Elle savait le marquis capable de tout, et, au lieu d’en rire, elle en eut pitié. Elle avait de l’amitié pour lui, et même du respect pour sa bonté et sa loyauté. Elle sentit que le pauvre vieillard se livrerait à d’interminables brocards, pour peu qu’elle en donnât l’exemple, et que les railleries amicales et modérées dont il était l’objet allaient devenir blessantes et cruelles.

— Non, pensa cette jeune et sage enfant, il n’en sera pas ainsi, et je ne souffrirai pas que mon vieil ami soit la risée des valets. — Mon cher marquis, lui dit-elle en s’efforçant de lui parler dans son style, j’ai souvent songé à la possibilité et à la convenance du projet que vous me communiquez. J’avais deviné votre belle et honnête flamme, et, si je ne l’ai point partagée, c’est que je suis encore trop jeune pour que le malin Cupidon ait fait attention à moi. Laissez-moi donc prendre encore un peu mes ébats dans l’île enchantée de l’Ignorance d’amour ; rien ne me presse d’en sortir, puisque je suis heureuse avec votre amitié. De tous les hommes que je connais, vous êtes le meilleur et le plus aimable, et, si mon cœur me parle, il se pourra bien qu’il me parle de vous. Mais ceci est écrit dans le livre des destinées, et vous me devez laisser le temps d’interroger la mienne. Si, par quelque fatalité, je devais être ingrate envers vous, je vous le confesserais avec candeur et avec repentance, car ce serait tout dommage et toute honte pour moi ; mais vous avez le cœur si grand et si excellent que vous me seriez encore ami et frère en dépit de ma sottise.

— Certes, je vous le jure ! s’écria Bois-Doré avec un naïf enthousiasme.

— Eh bien donc, mon loyal ami, reprit Lauriane, attendons encore. Je vous demande sept années d’épreuve, comme c’est l’antique usage des parfaits chevaliers, et faites-moi la grâce que cette convention demeure secrète entre nous. Dans sept ans, si mon âme est restée insensible à l’amour, vous renoncerez à moi, de même que, si je partage votre passion, je ne vous en ferai pas mystère. Je vous jure également que, si, avant le terme de cette convention, je suis touchée, malgré moi, des soins de quelque autre, je vous en ferai l’humble et sincère confession. À cela, il n’y a guère d’apparence ; pourtant je veux tout prévoir, tant je souhaite, perdant votre amour, de garder au moins votre amitié.

— Je me soumets à tout, répondit le marquis, et je vous jure, adorable Lauriane, la foi d’un gentilhomme et la fidélité d’un amant parfait.

— C’est sur quoi je compte, dit-elle en lui tendant la main ; je vous sais homme de cœur et berger incomparable. Sur ce, retournons auprès de mon père, et laissez-moi lui dire ce qui est convenu, afin que notre secret n’ait point d’autre confident que lui.

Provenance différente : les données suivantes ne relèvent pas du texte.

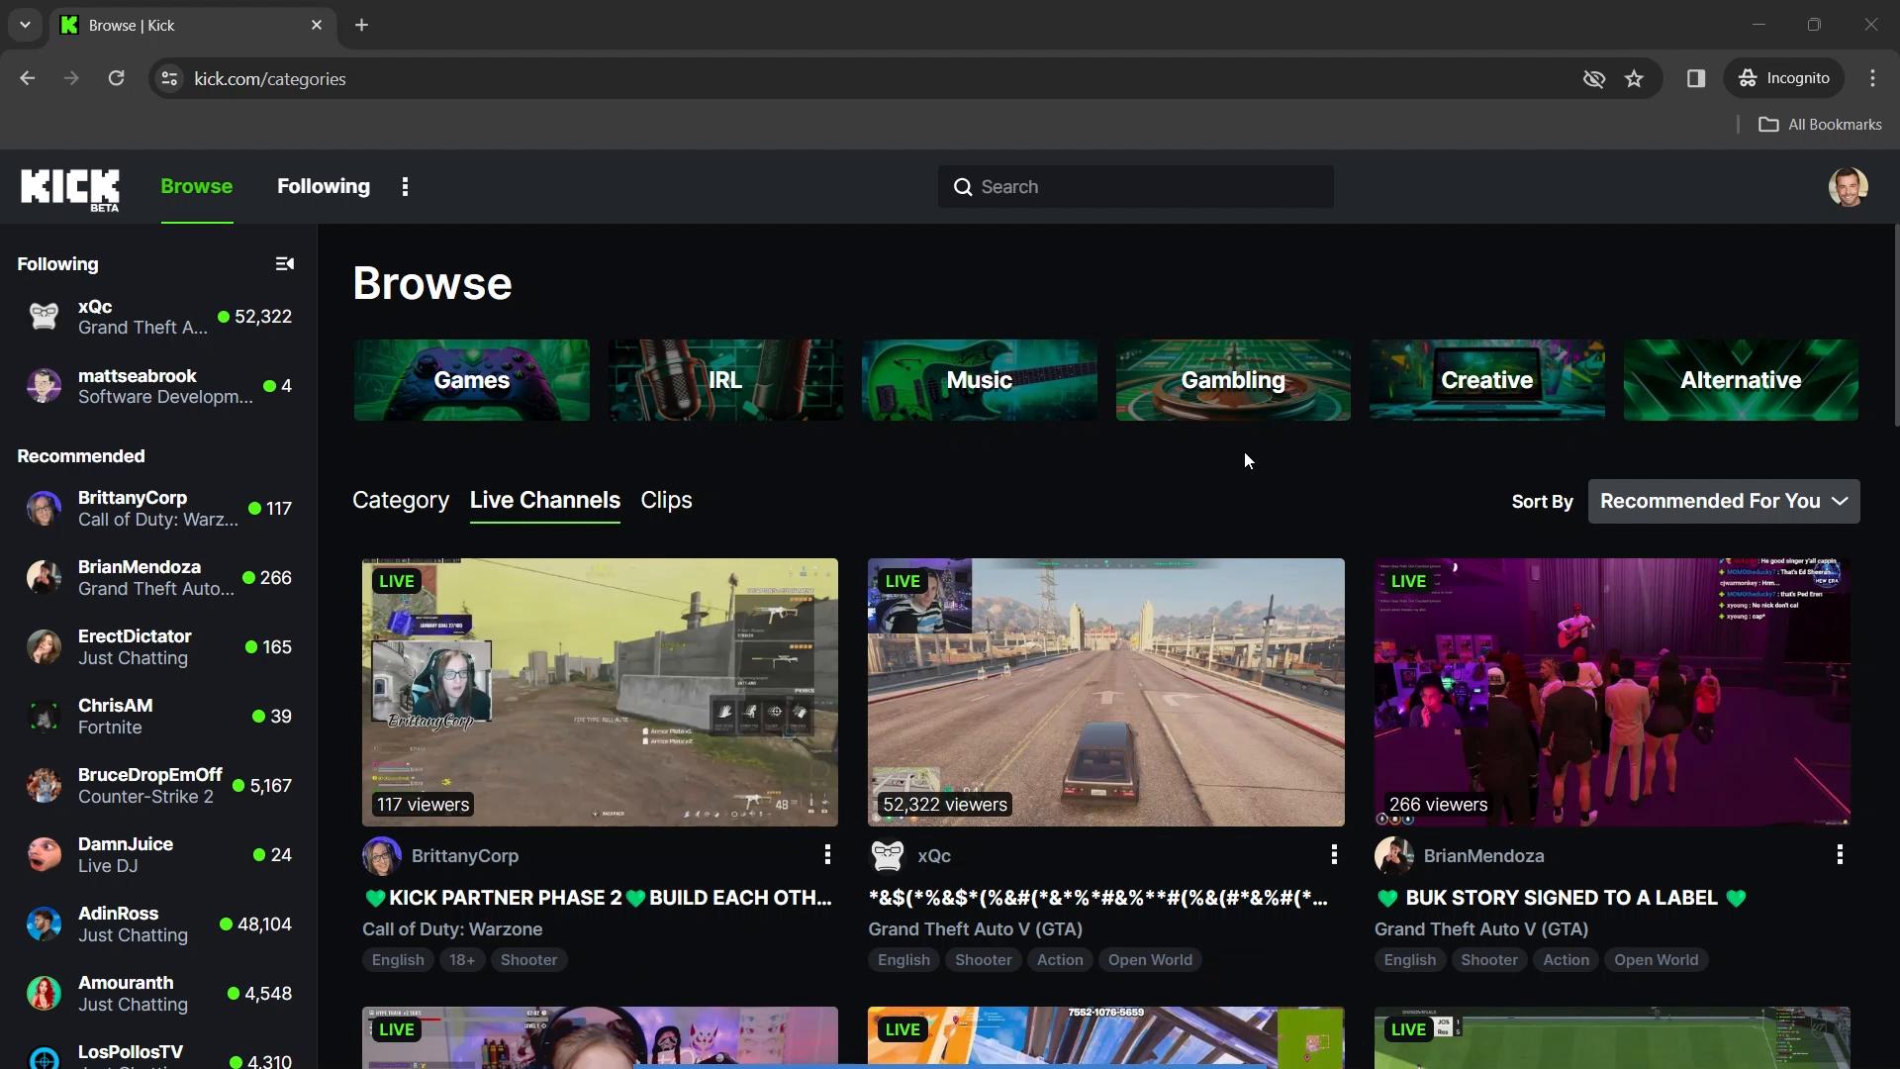
Task: Click the three-dot menu on xQc stream
Action: tap(1334, 856)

— Je le veux, répondit le marquis ; mais n’échangerons-nous point quoique gage ?

— Quel ? Parlez, j’y consens ; mais que ce ne soit point un anneau. Songez qu’étant veuve, je ne puis en porter d’autre que celui d’un nouveau mariage.

— Eh bien, permettez-moi de vous envoyer demain un présent digne de vous.

— Non pas ! ce serait mettre du monde dans la confidence… Donnez-moi la première babiole que vous aurez sur vous… Tenez, ce petit drageoir d’ivoire émaillé que vous avez là en la main !

— Soit ! mais que me donnerez-vous donc ? Car je vois que vous entendez comme il faut cet échange. Il faut que ce soit chose que l’on ait sur soi au moment où l’on s’est donné parole.

Lauriane chercha dans ses poches et n’y trouva que son mouchoir, ses gants, sa bourse et le poignard de M. Sciarra.

La bourse venait de sa mère : elle donna le poignard.

— Cachez-le bien, dit-elle, et, tant que je vous le laisserai, espérez en moi ; de même que, si je viens à vous le redemander…

— Je m’en percerai le sein ! s’écria le vieux Céladon.

— Non ! c’est une chose que vous ne ferez point, dit Lauriane avec un grand sérieux ; car j’en mourrais de douleur, et ce serait, d’ailleurs, manquer à la promesse que vous me faites de rester mon ami quand même.

— C’est juste, dit Bois-Doré en s’agenouillant et en recevant le gage. Je vous fait le serment de n’en point mourir, comme je vous fais celui de n’aimer ni seulement regarder aucune autre belle, tant que vous ne m’aurez point arraché l’espoir de vous plaire.